Russia’s invasion of Ukraine is already being felt around the globe as gas prices rise. Ukraine is a leading exporter of grains and seeds, known as the “bread basket” of Europe. The invasion could disrupt next month’s seed planting, which would mean no crops and a devastating economic impact for the economy in Ukraine, and spiking food prices around the world.
Neighboring countries including Bulgaria and Romania are expected to feel the impact, particularly in their clothing manufacturing industries. According to Global Data, this is expected to impact retailers that source from those countries. This could lead to widespread materials shortages, transportation delays, and even a shortage of workers.

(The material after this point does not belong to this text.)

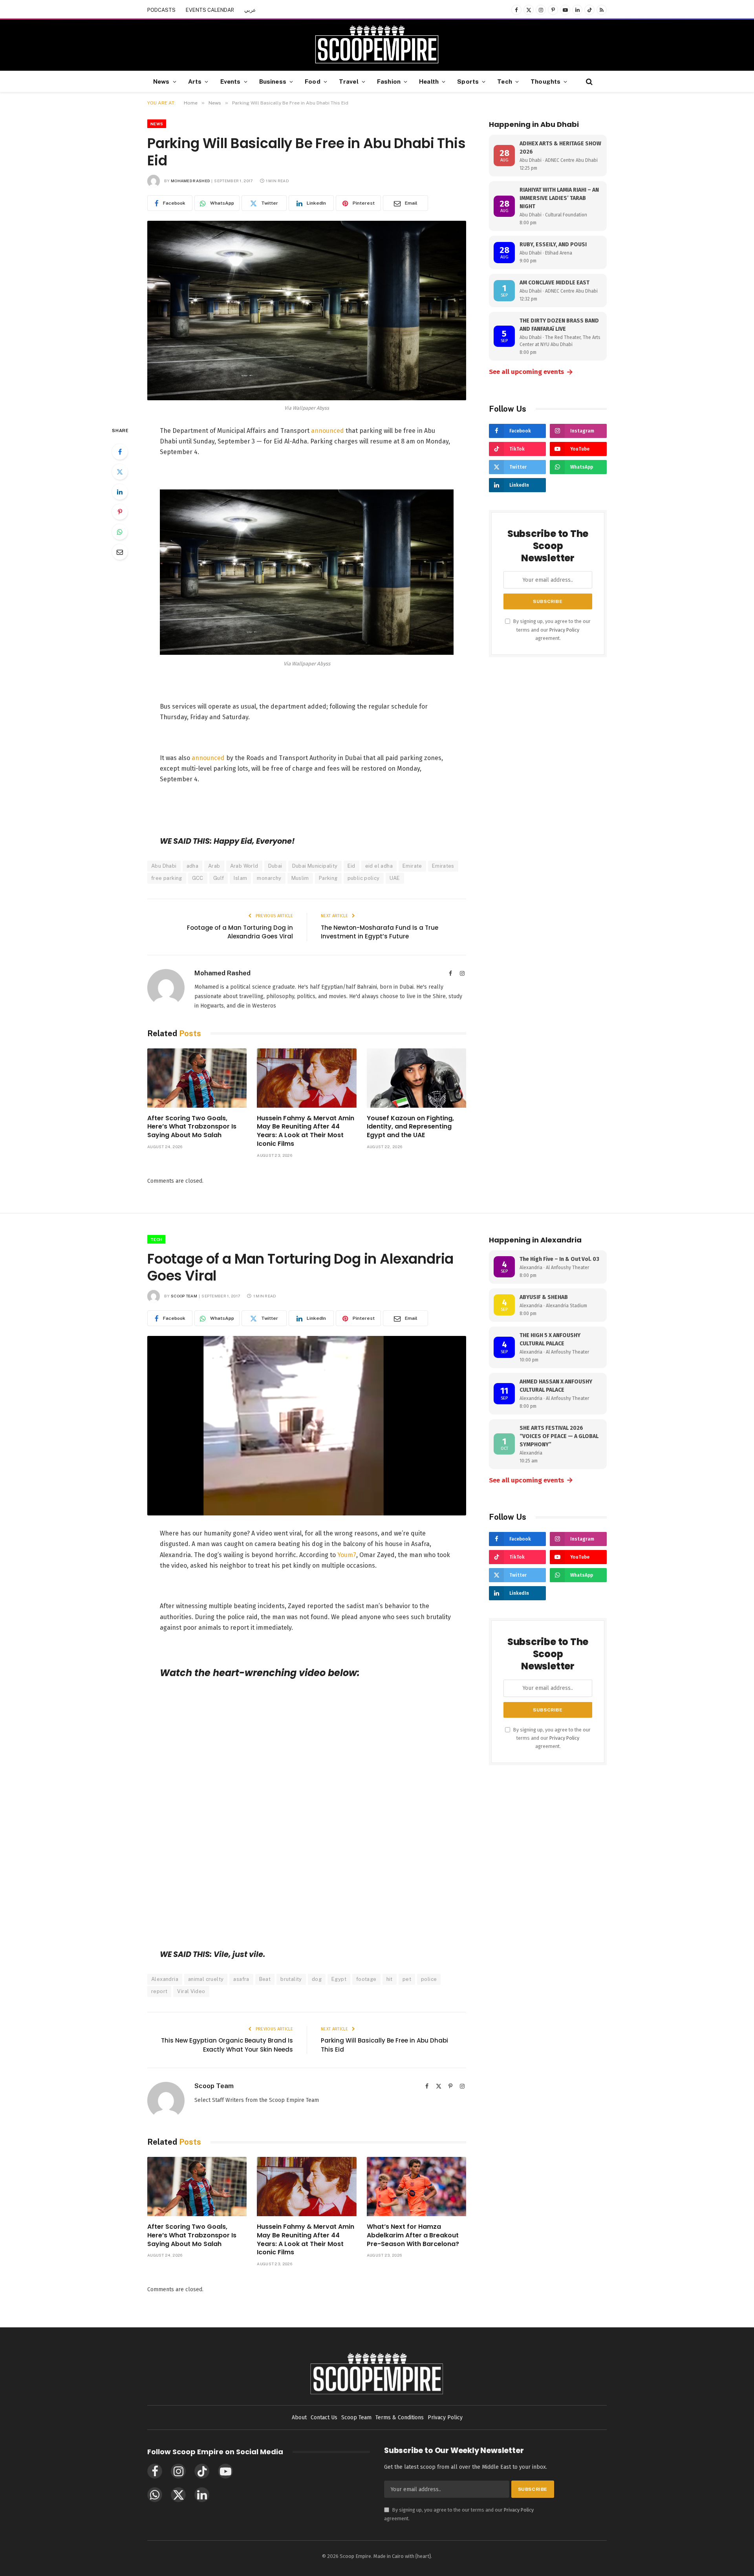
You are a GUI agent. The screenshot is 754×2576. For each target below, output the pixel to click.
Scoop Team (184, 1295)
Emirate (412, 866)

The global fashion industry has been one of the most vocal in calling for an end to the invasion and lending support. French luxury label Louis Vuitton recently donated more than €5 million to relief efforts, and a growing number of luxury brands are making donations and ceasing operations in Russia.

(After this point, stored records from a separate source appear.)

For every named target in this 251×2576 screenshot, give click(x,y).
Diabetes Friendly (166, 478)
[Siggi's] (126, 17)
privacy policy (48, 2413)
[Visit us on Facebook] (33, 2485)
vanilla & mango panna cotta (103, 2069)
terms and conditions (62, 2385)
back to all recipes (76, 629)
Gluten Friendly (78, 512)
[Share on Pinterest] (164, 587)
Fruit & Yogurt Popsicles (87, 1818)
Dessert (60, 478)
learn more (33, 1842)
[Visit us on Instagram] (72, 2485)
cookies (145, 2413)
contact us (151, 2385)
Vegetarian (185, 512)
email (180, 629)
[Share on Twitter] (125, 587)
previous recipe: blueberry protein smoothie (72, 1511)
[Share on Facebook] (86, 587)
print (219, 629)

Davydova says the fashion industry is so influential with a global audience “and is at the forefront of driving change,” she says. “The fashion brands should show their support for Ukraine in any way we can wether it’s financial support or by showing solidarity with Ukraine through creativity.”
Davydova’s label, the sustainably-focused Minimalist, is donating 30 percent of all proceeds to the Red Cross and UNICEF. She’s also offering customers a ten percent discount on the Minimalist website with the code TOGETHER.
“I’ve been so inspired by the strength and courage and how everyone is united in talking care of one another,” she says.
“I’m trying to do what I can to support organizations in Ukraine helping women and children affected by senseless violence.”